II.     On the Field of Dharma

A.     The first words of the Gita are: dharmakshetre Kurukshetre, “on the field of dharma, at Kurukshetra …” These words are spoken by the blink king to his minister Sanjaya, who will describe to him the impending battle.

B.     Dharma is the right ordering that supports the cosmos. It is equivalent to natural law, social order, the sense of duty that attaches to each caste or narna, and the right ordering of the human heart (i.e., conscience).

1.      “Dharma, when it is protected, protects.”

2.      Infractions of dharma have led to the impending battle between the Pandavas and Kauravas.

C.     On the verge of battle, Arjuna confronts the challenge of reconciling the conflicting obligations imposed by dharma.

1.      He is torn between his duties as kshatriya and the Pandavas and as kinsman of the Kauravas.

2.      Krishna persuades Arjuna of the need to fight, but their dialogue also concerns dharma.

III.   Three themes in the Bhagavad Gita: knowledge (jnana), action (karma), and love (bhakti)

A.     Knowledge: Krishna shows Arjuna that his grief is misplaced since the eternal soul, unlike the body, cannot be slain.

1.      Krishna urges Arjuna to acquire discriminative wisdom (i.e., the ability to distinguish the eternal from the transient).

2.      One acquires this wisdom by cultivating steadiness of mind, which Krishna compares to a lamp unflickering in a windless place.

3.      Attainment of the mental stability requires practice, especially yoga postures (“stopping the whirlpools of the mind”), which help to concentrate the mind. The body is a vehicle for helping the mind come to repose.
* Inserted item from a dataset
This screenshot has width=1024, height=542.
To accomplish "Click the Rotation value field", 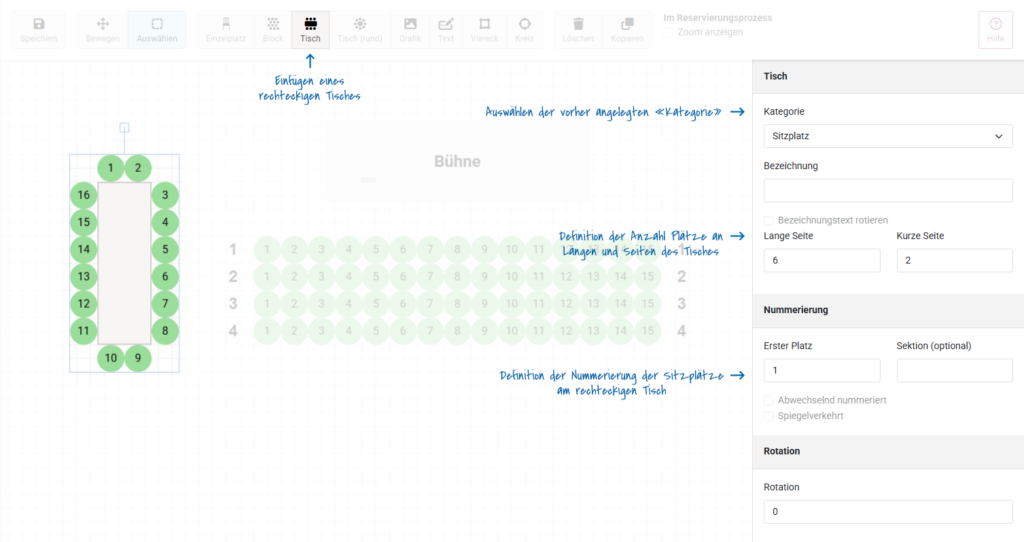I will [887, 511].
B.     Action: Acting without getting enmeshed in the results of action.

1.      Krishna asks Arjuna to renounce not the worldly life or action itself, but instead the fruits of action. One must bring steadiness of mind into action: yoga is “skill in action.”

2.      The four purushartas or goals of life are kama (please or passion), artha (wealth or power), dharma, and moksha (freedom).

3.      On the field of dharma, one should act without passion (nishkama) and without desire for the fruits of action (nishphalaratha). Through yoga, one can cultivate a disinterestedness in or detachment from the outcome of action.

C.     Love: Dedicate your action in devotion to God.

1.      God – Bhagavan – is the supreme reality that is both ultimate and personal.

2.      Krishna teaches a lesson of divine presence: Though I am unborn, I come into being in age after age, whenever dharma declines and adharma is on the rise (Gita, chapter 4). This is the first articulation of divine descent or avatara.

3.      At Arjuna’s request, Krishna reveals his supreme form, which Arjuna perceives with a special third eye.

4.      Arjuna responds with love to Krishna’s revelation. Only through love can one perceive Krishna’s true form.

5.      Krishna reveals his love for Arjuna, saying: “Abandoning all dharma, come to me alone for refuge…”

6.      Love can subvert dharma; there is no need to consider dharma when one consecrates one’s acts to God.

IV.  Krishna beyond the Gita: the love of God.

A.     The Bhagavata Purana is the story of Krishna as child, cowherd, and lover.

B.     The Gita Govinda is the story of Radha and Krishna

C.     The expanded myth of Krishna offers paradigms of human love for God.